Venturing further away, there is road in both directions (one direction to Gangtok, the other to a myriad of other small towns clinging to the hills), winding along the hillside through beautiful sub-tropical forest.


(monks, prayer flagsm and power lines, all common sights around here)


(a small hindu shrine by the side of the road)


(a view, of which there are many)

Because this post is turning into a 'where to go and have a snack around Rumtek' post, I'm just going to keep going that way. However, I'll have plenty more stroll-y posts, so I promise more beautiful nature to come. 

On the road towards Gangtok there are a lot of side roads, and down one of them (a rather unassuming looking dirt one, which gets super sketchy when it rains) is one of the prettiest, and most expensive (though this is relative, and still not even Gangtok prices), places to get a snack around here. 


(The road takes you by a nunnery, which apparently used to be affiliated with the monastery but is no longer. I'll try and find out why that is, and report back.)


(up those steps is a shortcut, but in the rainy season the grass around here gets rather leech-y, so it might be the better part of valor to take the road all the way)

The spot is a hotel in the botanical garden, and seems like it would make a pretty fantastic place to spend a few days away from the world.


The food here is actually not any better than the food at the places we normally go, though it is decidedly more aimed at cosmopolitan visitors coming up from the south (french fries, various dishes from the plains regions, fewer Nepalese offerings). The real draw is definitely the ambiance.


(loungin' at a table)

If you were to continue past that dirt road turnoff, much further down the road on the way to Gangtok is a roadside viewpoint with a small, open air restaurant. If you walk it is maybe an hour away (the hill is Himalayan-foothills steep, and so the road makes a lot of switchbacks), so often the better bet is to pay 20 rupees to catch a taxi down.


(If you walk, however, the views are spectacular.

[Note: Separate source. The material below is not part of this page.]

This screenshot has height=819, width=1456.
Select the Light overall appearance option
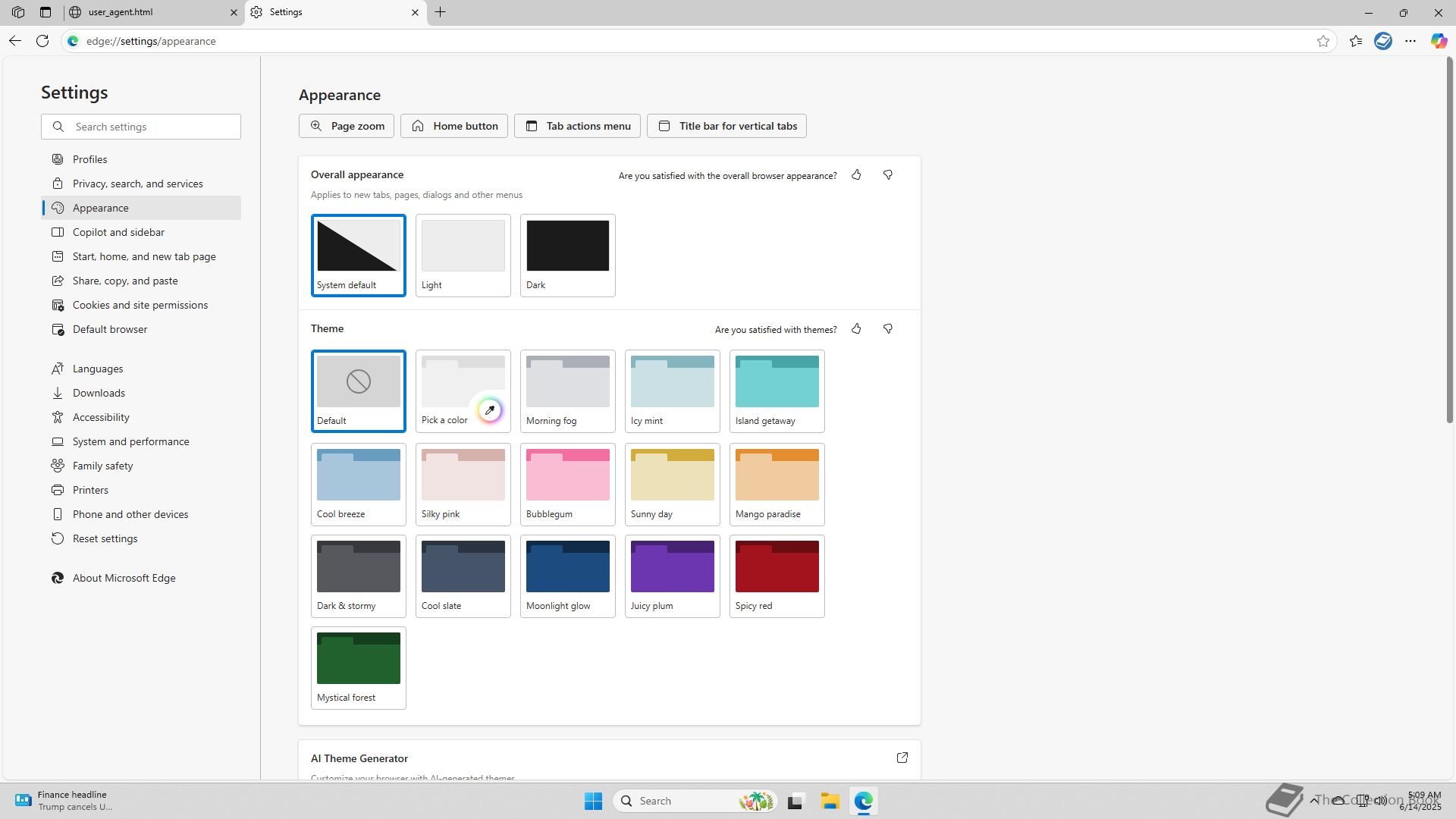[463, 255]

Off in the distance, past the terraced rice fields, is another Kagyu monastery)

This place has some of the best momo I've had around, which is saying something because I have tried a lot of momo.


(sitting at the small restaurant)


(the view of Gangtok)

Because of all the switchbacks the road is never actually that steep, which makes walking back not much more difficult than walking there, so when we went the other day we chose to taxi there and stroll our way home. 


(strollin')


(Jamyang brought a radio, and figured out a creative way to carry it)

The power just went out (not an uncommon occurrence), so I think it's time to wrap this post up before my battery runs out. Luckily, that's about all I was planning to include anyway. As always, comments are much appreciated, no matter how long and no matter who from. Just nice to know if people are enjoying these posts. 

1 comment:

  1. Thank you for taking me along on your stroll! I'm spending my slow, rainy day at work getting all caught up on your adventures again!!! Miss you!